Random thoughts and plans
So, it’s been about two weeks since my last post. I had to take a break, mostly due to me feeling that I was loosing the ability to journey. I have begun a few times, but got out of it before it started because I didn’t feel it properly. I think I needed some time to just… be.
One of the things I’ve thought about ever since I was told to start studying and practising shamanism, is to blend my practise with my creative side. I’ve been doing various creative expressions my entire life. I even worked as a photographer for a number of years. So, I suppose I could say that creativity is in my blood.
What I was also told to start doing again, was painting in watercolour. This, I’ve done in periods throughout my life for as far back as I can remember. It is also something that my dad used to do – he also had a number of exhibitions in the nearby area for a number of years before he died.

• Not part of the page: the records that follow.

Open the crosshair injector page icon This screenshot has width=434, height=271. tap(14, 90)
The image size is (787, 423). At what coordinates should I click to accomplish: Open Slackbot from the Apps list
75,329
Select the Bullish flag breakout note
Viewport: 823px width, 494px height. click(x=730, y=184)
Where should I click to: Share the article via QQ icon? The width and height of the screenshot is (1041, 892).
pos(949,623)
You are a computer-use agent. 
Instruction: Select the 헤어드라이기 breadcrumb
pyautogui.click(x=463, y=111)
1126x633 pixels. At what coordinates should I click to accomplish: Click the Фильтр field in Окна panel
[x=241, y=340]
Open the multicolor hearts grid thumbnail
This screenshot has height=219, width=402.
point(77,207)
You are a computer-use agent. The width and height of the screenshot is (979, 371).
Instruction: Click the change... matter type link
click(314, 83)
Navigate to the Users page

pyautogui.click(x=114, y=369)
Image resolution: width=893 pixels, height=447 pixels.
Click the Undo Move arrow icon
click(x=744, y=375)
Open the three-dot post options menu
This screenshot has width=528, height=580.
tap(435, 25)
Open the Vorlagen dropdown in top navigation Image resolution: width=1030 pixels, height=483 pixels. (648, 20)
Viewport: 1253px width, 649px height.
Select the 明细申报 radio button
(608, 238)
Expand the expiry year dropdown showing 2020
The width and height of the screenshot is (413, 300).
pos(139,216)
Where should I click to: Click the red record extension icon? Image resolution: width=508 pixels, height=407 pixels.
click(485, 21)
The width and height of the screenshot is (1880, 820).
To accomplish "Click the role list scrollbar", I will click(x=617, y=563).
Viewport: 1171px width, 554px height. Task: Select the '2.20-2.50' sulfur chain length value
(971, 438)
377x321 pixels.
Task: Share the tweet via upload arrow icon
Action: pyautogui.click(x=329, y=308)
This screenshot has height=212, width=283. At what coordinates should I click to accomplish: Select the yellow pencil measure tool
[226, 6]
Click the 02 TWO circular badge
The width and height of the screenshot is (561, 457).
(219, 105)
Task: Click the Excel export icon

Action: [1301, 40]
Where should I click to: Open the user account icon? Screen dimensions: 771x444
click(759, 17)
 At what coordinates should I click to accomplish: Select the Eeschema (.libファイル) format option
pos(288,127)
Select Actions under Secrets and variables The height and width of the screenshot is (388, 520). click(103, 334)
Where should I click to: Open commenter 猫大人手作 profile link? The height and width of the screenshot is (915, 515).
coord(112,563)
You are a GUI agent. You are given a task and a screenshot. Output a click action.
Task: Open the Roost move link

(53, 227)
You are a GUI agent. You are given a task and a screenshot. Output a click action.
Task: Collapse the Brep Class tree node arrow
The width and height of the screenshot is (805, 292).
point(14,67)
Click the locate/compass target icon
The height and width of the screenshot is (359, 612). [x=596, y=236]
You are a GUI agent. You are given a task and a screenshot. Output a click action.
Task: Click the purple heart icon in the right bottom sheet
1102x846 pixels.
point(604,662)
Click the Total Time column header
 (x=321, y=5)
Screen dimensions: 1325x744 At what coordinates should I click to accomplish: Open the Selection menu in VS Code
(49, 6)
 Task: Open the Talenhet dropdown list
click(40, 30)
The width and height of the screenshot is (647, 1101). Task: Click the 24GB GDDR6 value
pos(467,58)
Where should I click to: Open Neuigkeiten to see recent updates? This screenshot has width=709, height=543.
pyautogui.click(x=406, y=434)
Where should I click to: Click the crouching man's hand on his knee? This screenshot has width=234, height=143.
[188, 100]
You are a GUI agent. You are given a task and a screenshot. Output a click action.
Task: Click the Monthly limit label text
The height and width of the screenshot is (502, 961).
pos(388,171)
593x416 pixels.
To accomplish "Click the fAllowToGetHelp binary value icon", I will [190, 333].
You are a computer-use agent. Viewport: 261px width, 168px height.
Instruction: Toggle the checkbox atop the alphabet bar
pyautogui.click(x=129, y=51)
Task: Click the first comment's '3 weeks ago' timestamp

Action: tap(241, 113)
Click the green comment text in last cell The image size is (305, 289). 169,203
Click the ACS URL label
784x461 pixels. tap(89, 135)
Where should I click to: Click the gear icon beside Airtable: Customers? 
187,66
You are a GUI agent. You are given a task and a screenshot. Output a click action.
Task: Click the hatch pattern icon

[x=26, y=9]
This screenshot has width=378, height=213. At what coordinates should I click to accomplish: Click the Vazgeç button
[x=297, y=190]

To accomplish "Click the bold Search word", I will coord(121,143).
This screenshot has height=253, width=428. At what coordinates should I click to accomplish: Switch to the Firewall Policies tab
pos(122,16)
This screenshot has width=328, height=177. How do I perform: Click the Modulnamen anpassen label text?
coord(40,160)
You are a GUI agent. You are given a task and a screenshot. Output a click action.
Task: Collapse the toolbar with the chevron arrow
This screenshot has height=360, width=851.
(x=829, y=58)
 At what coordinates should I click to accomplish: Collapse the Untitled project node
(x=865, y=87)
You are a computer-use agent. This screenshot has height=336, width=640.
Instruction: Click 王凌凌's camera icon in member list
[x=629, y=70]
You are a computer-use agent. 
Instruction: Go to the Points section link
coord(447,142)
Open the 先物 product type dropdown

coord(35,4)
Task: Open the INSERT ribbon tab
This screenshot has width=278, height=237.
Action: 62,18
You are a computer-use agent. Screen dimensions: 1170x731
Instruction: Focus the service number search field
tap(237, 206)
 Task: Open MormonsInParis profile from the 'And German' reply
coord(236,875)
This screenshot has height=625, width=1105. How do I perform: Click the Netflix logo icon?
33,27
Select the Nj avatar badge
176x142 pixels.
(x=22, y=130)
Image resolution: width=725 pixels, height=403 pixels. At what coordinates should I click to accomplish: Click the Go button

So – shamanism and watercolour combined. That’s the road for me. I like it. I like it a lot, actually. Painting with watercolour will help me pour power, spirit, messages, emotions et cetera, out into this world. I very much like it.
While I may be a better photographer than I am a painter (of any sort), I really do enjoy painting with watercolour because to me, it very much has to do with following the water. Let the water decide what the image will be.
And since I was born a Pisces with a rather strong focus on water in my horoscope, it feels fitting.
Another thing I am thinking about, is my upcoming birthday. My birthday is, to me, the most important day all year. I couldn’t care less for Christmas, midsummer, Easter or any other seasonal holiday. But my birthday – that really is something. I was born on this day. The number of years is irrelevant, but being born is quite the miracle, wouldn’t you agree? I am not a mother myself, but I’m sure every mother out there would agree on this.
I don’t have a family anymore – both my parents are dead, and I have extremely little if any contact with my siblings. Therefore, I feel the need to do something special for myself on my birthday. I intend to create some sort of ceremoney or ritual that I am going to do, but I haven’t decided on exactly what quite yet. It leans towards the concept of death/re-birth, though. My birthday is next monday, so I’ll get back to you on that one once I decide and create my birthday ceremony. ♥
There is so much work to be done. There are so many things to learn. One of them is to manifest what I want my life to be like. That’s what you do with the law of attraction, but that doesn’t work for me as a solo practise. Within shamanism, however, I do plan and intend to be a rockstar at manifesting my life the way I want it to be.